Назад дороги нет - страница 80

Вокруг гнетущая тишина, вязкая и липкая, но я уже привык. Понимаю, что мог бы не помогать бывшей родственнице, но вроде бы как в память о том хорошем, что когда-то было у нас с Жанной, сделаю это. Неважно, чем всё закончилось, однажды ведь была любовь.

Можно ненавидеть человека, но если вас связывают общие дети, чужими вы уже не будете никогда.

В окно замечаю подъехавший тёмно-серый автомобиль с шашечками на крыше, ставлю стакан в мойку и иду в коридор. Молча обуваюсь, а Анна Михайловна, уйдя с головой в своё горе, не обращает на меня внимания. Несмотря ни на что, жалко её.

— Пойдёмте, машина приехала.

— Да, Витя, я иду.

Помогаю ей встать, и она бросает на меня благодарный взгляд.

Когда распахиваю дверь, замечаю парнишку в форменной футболке и папкой в руке. Курьер, чёрт возьми! Совсем забыл!

— Жданов Виктор Андреевич? — интересуется парень, сверяясь с документами.

У меня нет ни времени, ни желания расшаркиваться, потому рявкаю:

— Письмо привёз?

Вздрагивает и неуверенно кивает, протягивая мне бумаги. Ставлю роспись в нужном месте, и через мгновение становлюсь обладателем ценного груза, а парень исподтишка рассматривает мои татуировки. Делаю вид, что ничего не замечаю, и он в итоге убегает в сторону лифтов.

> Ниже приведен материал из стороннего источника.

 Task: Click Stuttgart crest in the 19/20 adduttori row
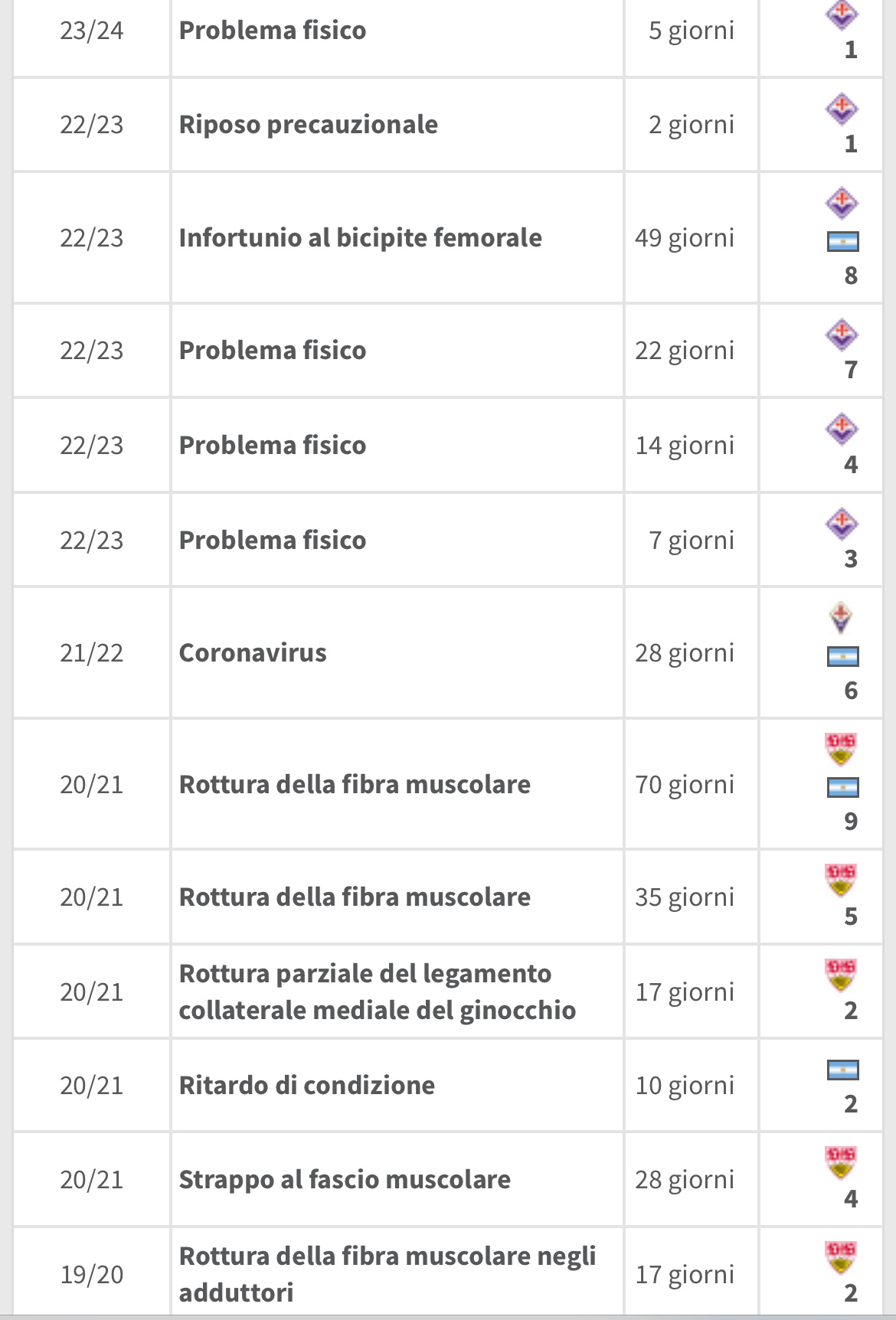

Кладу письмо в карман — чуть позже прочту, — ощутив напоследок что-то плотное внутри. Чего там Ася удумала? Мне дико хочется разорвать этот чёртов конверт и понять, что приготовила для меня валькирия, но пока что повременю. Сначала отвезу тёщу к моргу, а то ещё дубу даст от горя. Несмотря ни на что, Жанна была её дочерью. Уж я-то знаю, насколько невыносимо больно хоронить собственных детей, пусть и непутёвых.

Мы молчим, каждый по-своему переживая эту новость. Мне, лично, не верится, что Жанны нет во всех смыслах этого слова. Когда-то, сразу после смерти Яна, я неистово желал этой женщине смерти. Казалось несправедливым, что Ян лежит в земле, а мать, предавшая собственного сына, живёт и радуется. Потом ненависть утихла, сменившись вначале брезгливостью, а после и пустотой.

Называю адрес городского морга, а Анна Михайловна, будто в прострации, сворачивается клубочком на заднем сидении и следит невидящим взглядом за дорогой, пробегающей за окном.

Пару раз порываюсь достать письмо из кармана и прочесть его наконец, но останавливаюсь, потому что не хочу трясти своей личной жизнью перед чужими людьми. Потом, всё потом.

— Витя, спасибо тебе, — говорит бывшая тёща, когда таксист паркует машину у центрального входа в городской морг. За время поездки Анна Михайловна, кажется, полностью пришла себя, а во взгляде уже не сквозит отрешённость на грани помешательства. — Я постараюсь недолго.

— Не за что.

Она выходит, а я следом. Нужно покурить, потому что на душе как-то очень уж паршиво. Достаю сигареты из кармана и снова натыкаюсь на письмо, а ещё стакан этот проклятый так и не вытащил. Всё, надоело, нужно прочесть, потому что это на самом деле важно. Хоть новость о смерти Жанны и выбила из колеи, всё-таки маразма у меня ещё нет, знаю, кто мне на данном этапе жизни дорог.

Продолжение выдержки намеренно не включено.